* **Extracted information**
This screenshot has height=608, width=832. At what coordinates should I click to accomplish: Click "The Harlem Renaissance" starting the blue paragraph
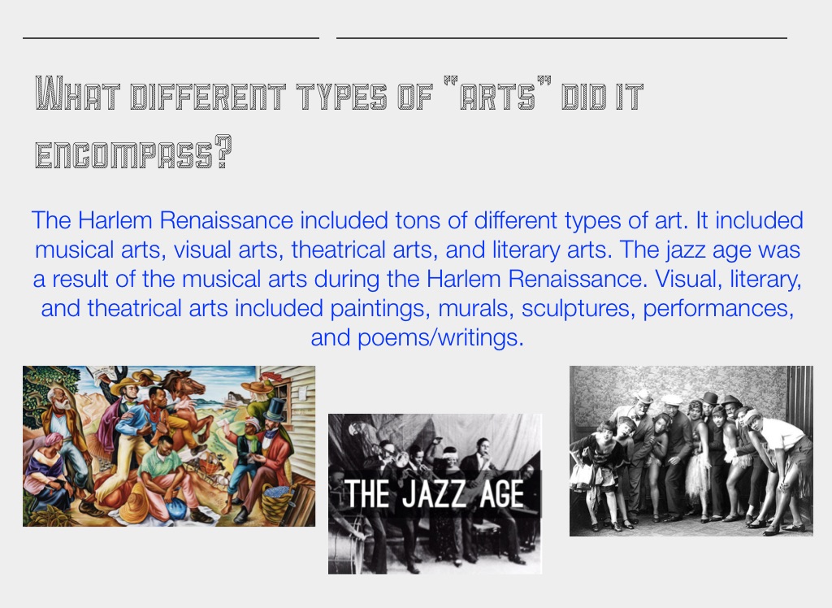pos(163,220)

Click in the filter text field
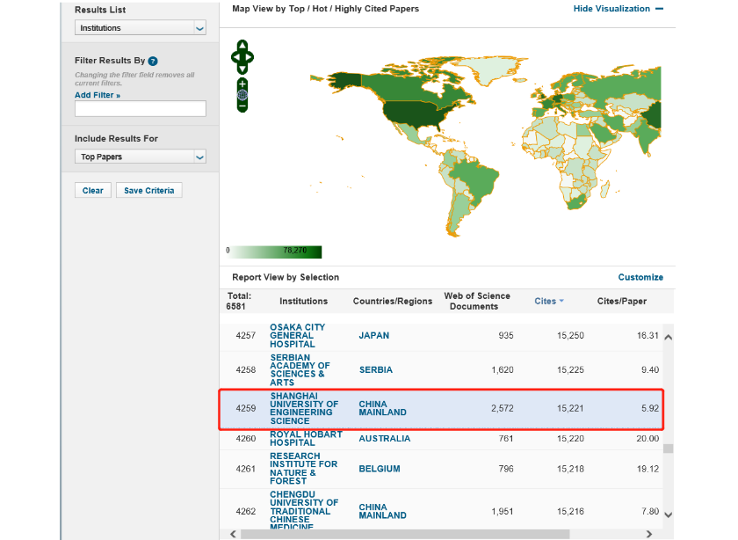coord(141,109)
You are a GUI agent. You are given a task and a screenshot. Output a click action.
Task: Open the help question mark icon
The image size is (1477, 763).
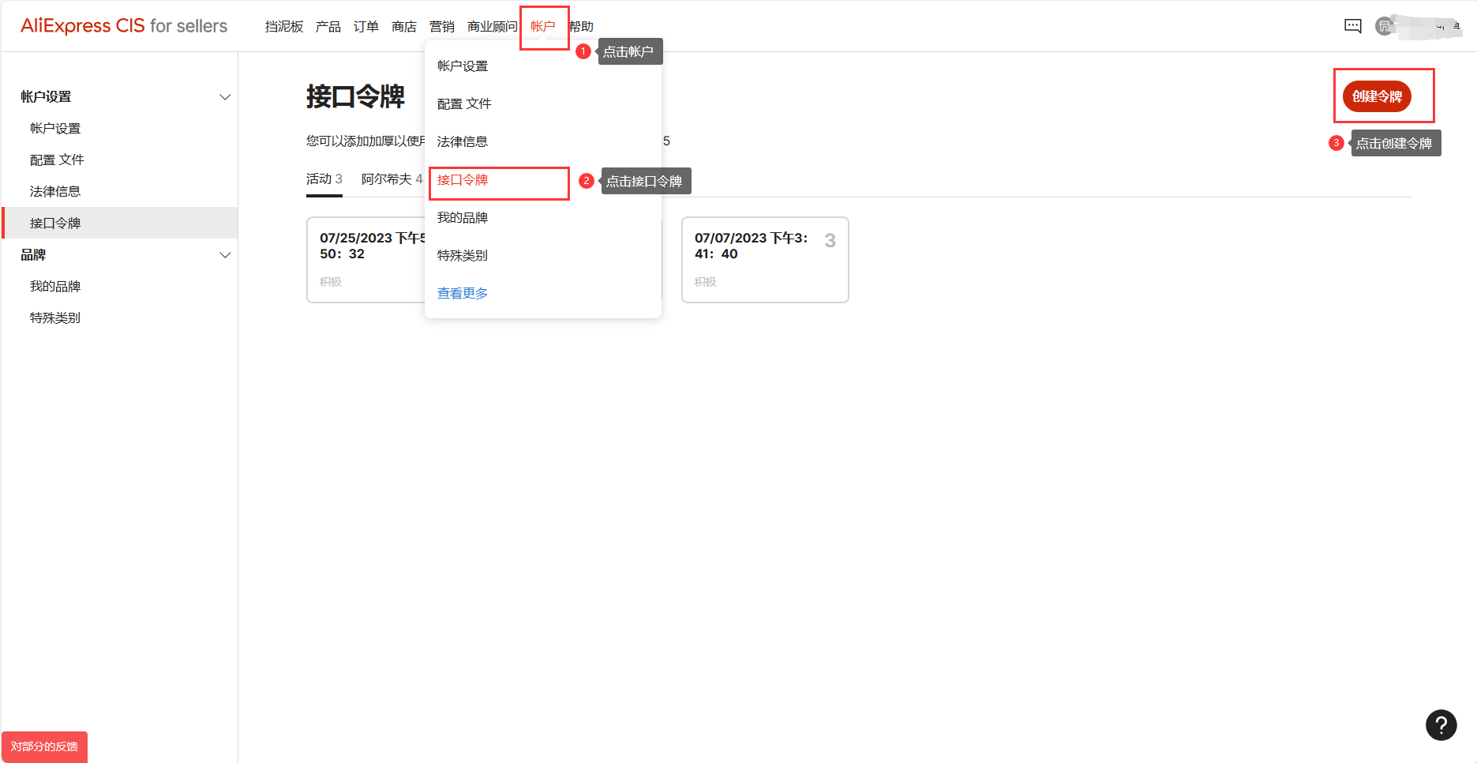click(1441, 724)
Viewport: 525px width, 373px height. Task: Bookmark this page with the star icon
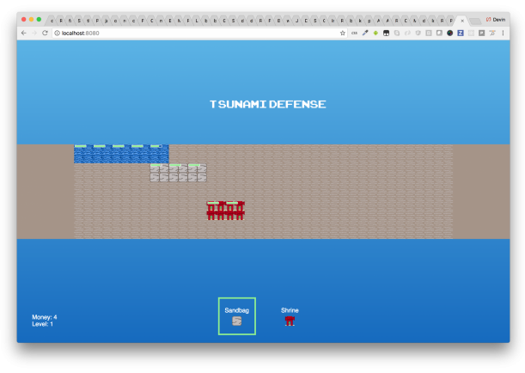click(343, 33)
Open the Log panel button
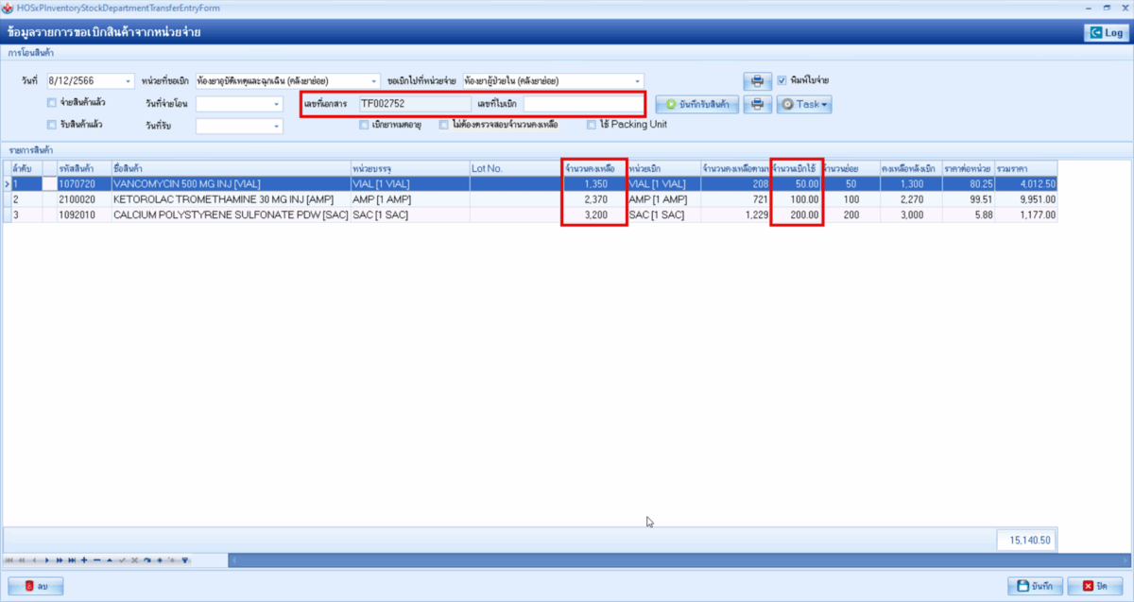The image size is (1134, 602). click(x=1106, y=33)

* **Task description**
Your copy should be the entries retyped exactly, with no images in it.

* **Finished exercise**
This screenshot has height=608, width=832. At what coordinates should I click to accomplish: Click "The Harlem Renaissance" starting the blue paragraph
pos(163,220)

Click in the filter text field
coord(141,109)
You are a GUI agent. You are given a task and a screenshot. Output a click action.
Task: Open the help question mark icon
The image size is (1477, 763).
click(1441, 724)
Viewport: 525px width, 373px height. Task: Bookmark this page with the star icon
click(343, 33)
Open the Log panel button
The image size is (1134, 602). click(x=1106, y=33)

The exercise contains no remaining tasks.